Written by David Szalda, Albany Government Law Review Member
On the morning of November 15, 2004, the quiet Albany suburb of Delmar, N.Y. awoke to the news of the murder and attempted murder of Peter and Joan Porco. Sometime in the night, while the two were sleeping an intruder entered their home, and savagely attacked them with an ax. Hours later, police investigators and paramedics arrived at the Porco residence to discover Mr. Porco murdered and Mrs. Porco in her bed barely surviving her traumatic head injuries. Investigator Christopher Bowdish began asking questions of the attack. Eventually, the investigator asked Mrs. Porco if her son Christopher had done this to her and her husband. As Investigator Bowdish and the paramedics would later testify Mrs.

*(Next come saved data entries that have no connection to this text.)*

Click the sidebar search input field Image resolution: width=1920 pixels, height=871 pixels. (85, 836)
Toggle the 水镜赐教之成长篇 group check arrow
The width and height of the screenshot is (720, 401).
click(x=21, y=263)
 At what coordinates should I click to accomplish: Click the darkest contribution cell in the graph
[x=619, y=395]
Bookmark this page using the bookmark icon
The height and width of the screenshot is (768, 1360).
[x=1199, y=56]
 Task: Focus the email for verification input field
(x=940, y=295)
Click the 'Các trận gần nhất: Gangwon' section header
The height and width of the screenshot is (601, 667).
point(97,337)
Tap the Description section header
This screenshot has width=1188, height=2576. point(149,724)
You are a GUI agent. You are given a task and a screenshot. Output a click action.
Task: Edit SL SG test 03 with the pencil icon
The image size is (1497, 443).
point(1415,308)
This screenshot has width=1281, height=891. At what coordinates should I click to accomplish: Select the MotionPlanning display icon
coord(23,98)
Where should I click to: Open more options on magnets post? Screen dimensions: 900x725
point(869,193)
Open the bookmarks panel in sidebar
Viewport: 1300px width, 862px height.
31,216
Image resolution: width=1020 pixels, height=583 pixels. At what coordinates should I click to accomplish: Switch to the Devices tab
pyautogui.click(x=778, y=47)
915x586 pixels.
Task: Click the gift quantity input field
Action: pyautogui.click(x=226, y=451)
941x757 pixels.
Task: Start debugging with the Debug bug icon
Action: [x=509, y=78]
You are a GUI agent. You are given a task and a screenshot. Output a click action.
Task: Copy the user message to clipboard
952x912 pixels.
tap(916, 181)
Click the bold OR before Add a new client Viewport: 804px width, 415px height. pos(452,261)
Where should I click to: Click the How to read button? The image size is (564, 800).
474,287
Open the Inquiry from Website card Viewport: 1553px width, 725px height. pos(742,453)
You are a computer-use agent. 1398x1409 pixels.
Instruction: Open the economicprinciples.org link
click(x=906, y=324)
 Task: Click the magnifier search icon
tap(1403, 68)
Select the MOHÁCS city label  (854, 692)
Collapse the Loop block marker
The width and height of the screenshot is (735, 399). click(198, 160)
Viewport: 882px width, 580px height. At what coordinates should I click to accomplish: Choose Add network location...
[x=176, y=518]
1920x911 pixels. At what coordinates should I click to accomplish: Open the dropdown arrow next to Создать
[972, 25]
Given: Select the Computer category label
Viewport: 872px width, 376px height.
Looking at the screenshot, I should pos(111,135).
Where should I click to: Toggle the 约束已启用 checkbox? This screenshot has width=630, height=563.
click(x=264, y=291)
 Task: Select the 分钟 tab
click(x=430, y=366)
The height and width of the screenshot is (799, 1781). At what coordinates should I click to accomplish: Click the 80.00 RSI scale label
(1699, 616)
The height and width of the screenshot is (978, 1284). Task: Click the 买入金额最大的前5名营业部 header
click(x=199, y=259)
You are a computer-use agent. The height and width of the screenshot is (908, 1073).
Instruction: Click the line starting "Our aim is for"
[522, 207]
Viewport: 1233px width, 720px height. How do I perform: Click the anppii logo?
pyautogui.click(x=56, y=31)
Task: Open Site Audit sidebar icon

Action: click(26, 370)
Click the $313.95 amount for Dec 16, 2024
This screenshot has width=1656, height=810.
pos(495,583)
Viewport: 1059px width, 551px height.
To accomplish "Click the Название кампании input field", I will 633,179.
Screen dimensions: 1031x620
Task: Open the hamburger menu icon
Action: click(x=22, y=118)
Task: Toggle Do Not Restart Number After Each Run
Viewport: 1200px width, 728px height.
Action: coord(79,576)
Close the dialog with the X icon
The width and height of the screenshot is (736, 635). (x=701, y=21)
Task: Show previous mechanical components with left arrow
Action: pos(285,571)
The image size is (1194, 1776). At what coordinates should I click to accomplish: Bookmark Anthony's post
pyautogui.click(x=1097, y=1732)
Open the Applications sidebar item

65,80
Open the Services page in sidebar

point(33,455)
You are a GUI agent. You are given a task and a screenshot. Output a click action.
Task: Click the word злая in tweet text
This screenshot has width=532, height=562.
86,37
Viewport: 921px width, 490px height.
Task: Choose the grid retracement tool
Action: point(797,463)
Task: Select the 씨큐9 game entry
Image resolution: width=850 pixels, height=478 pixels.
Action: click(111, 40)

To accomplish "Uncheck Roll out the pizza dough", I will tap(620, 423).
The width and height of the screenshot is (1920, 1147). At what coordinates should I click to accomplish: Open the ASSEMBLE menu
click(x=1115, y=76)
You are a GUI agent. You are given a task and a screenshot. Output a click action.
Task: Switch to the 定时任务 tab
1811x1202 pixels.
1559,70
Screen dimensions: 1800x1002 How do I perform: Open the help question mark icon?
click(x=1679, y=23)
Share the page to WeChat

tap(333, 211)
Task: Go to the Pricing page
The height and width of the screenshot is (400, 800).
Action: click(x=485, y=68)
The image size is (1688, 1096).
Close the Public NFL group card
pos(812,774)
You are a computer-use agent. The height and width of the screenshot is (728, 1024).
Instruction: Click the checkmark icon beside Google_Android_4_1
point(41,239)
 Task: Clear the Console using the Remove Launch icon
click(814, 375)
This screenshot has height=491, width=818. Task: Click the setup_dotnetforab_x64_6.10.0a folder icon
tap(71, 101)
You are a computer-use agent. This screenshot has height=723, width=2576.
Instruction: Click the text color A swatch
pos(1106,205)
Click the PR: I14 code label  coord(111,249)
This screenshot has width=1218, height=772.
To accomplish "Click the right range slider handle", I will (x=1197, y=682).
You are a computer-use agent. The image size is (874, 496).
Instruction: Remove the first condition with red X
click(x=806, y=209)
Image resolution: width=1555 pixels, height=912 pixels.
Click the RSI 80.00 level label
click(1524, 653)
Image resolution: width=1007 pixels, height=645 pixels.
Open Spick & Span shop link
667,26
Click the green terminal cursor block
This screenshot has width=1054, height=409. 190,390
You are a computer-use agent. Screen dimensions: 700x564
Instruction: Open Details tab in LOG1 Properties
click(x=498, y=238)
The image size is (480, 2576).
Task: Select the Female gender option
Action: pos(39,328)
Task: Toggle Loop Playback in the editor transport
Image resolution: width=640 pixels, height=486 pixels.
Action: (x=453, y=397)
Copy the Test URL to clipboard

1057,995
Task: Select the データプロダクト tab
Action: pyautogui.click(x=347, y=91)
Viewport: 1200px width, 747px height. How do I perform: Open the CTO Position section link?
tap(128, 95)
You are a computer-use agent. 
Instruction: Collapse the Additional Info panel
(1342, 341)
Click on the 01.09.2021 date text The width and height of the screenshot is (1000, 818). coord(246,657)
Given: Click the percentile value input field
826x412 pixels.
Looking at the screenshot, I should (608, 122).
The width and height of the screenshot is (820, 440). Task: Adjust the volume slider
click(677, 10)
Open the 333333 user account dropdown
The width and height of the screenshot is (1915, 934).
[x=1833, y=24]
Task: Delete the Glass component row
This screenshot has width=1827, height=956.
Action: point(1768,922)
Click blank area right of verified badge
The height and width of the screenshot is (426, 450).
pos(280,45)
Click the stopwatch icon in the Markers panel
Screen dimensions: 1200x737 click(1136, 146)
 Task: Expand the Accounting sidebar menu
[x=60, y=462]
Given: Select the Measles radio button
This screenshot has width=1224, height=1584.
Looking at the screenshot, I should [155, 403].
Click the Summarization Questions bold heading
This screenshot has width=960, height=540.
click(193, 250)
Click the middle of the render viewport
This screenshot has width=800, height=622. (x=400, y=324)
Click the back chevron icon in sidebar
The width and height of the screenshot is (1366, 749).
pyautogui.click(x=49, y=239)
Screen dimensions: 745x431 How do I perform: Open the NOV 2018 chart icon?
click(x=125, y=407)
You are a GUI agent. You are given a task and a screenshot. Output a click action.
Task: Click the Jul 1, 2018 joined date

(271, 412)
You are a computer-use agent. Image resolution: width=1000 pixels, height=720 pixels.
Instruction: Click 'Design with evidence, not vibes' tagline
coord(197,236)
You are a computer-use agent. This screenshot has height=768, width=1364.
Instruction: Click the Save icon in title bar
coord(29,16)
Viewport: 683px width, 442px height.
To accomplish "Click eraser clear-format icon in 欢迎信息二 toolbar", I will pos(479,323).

Porco responded with an up-and-down ‘nod,’ signaling, yes.
Relying on the ‘nod’ and an abundance of circumstantial evidence the jury convicted the victim’s son, Christopher Porco, for the murder of his father and the attempted murder of his mother. Porco’s appeal to the Second Department was premised among several legal errors, most notably the trial court’s error in admitting the police detectives and paramedics testimony as to Mrs. Porco’s nod as an excited utterance. Upon appeal, the Second Department disagreed, and found the nod inadmissible hearsay. However, the court held that error harmless because since Mrs. Porco was ‘available’ to testify, Porco’s Sixth Amendment right to confrontation was not violated. On September 21, 2010, the New York Court of Appeals granted Porco’s defense motion for leave to appeal the Second Department’s holdings.